WHAT IS BEING ASKED - The answer must consist of every line below containing "dimensions".

== Segment start ==

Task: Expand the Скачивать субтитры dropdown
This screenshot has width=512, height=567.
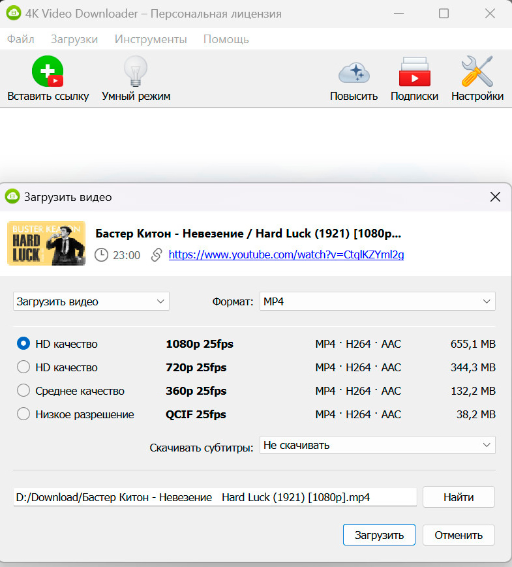Action: (x=377, y=445)
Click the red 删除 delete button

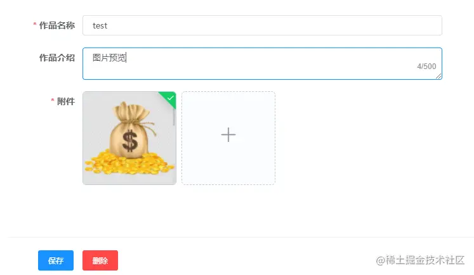click(100, 260)
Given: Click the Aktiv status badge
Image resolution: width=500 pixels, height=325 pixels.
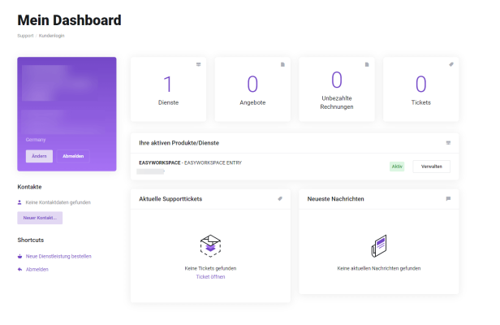Looking at the screenshot, I should [397, 167].
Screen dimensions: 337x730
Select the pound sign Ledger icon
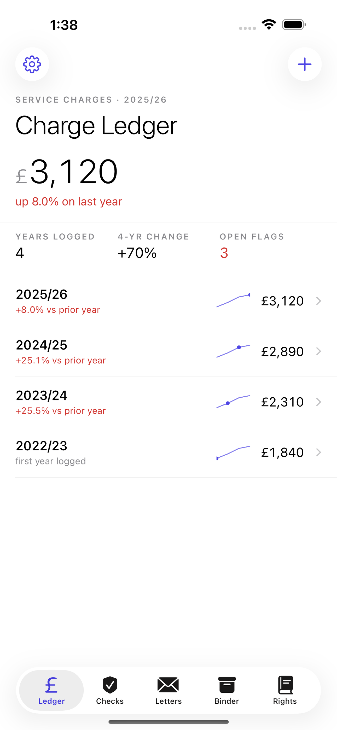tap(51, 685)
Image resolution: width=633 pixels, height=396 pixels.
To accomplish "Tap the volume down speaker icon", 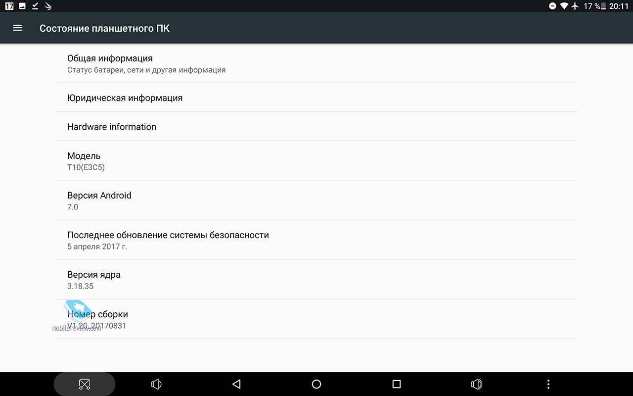I will click(156, 384).
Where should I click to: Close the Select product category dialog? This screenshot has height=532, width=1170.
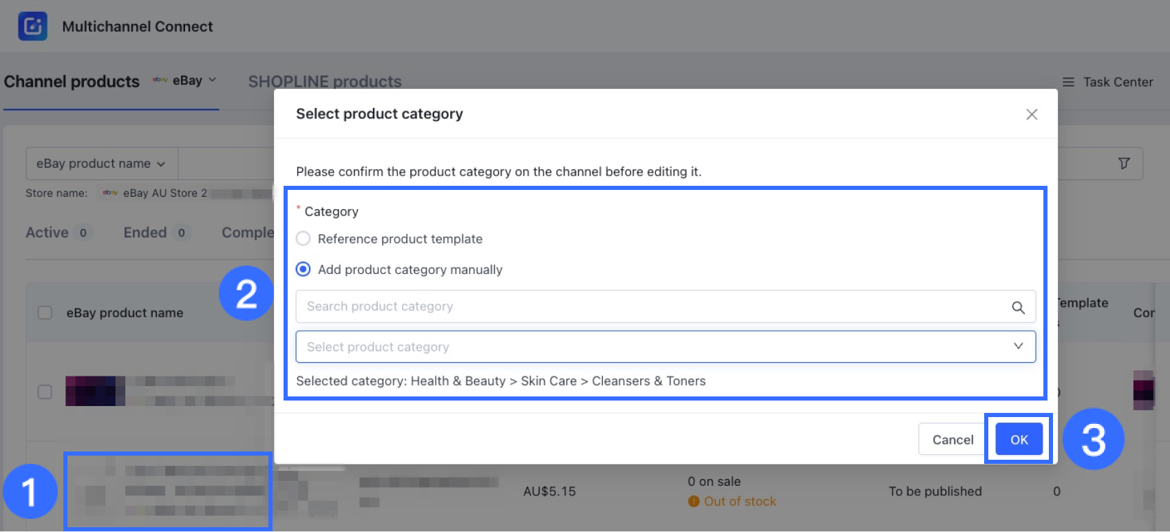coord(1031,114)
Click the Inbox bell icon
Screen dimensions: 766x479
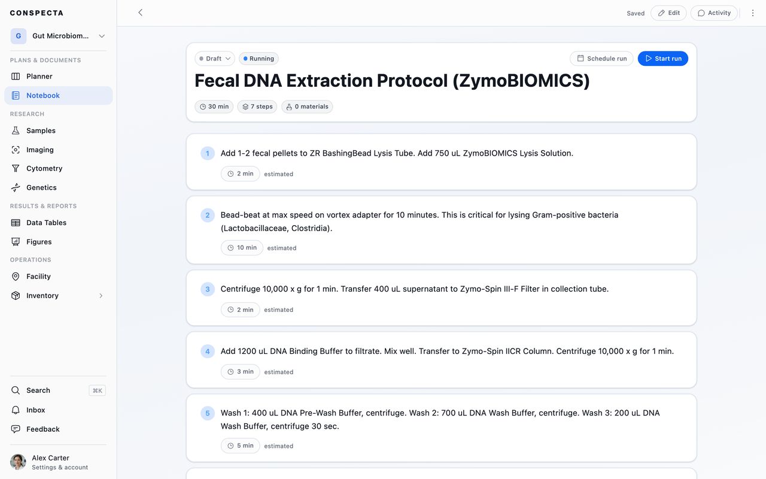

== Segment end ==

ANSWER SPACE -
Screen dimensions: 337x730
Screen dimensions: 766x479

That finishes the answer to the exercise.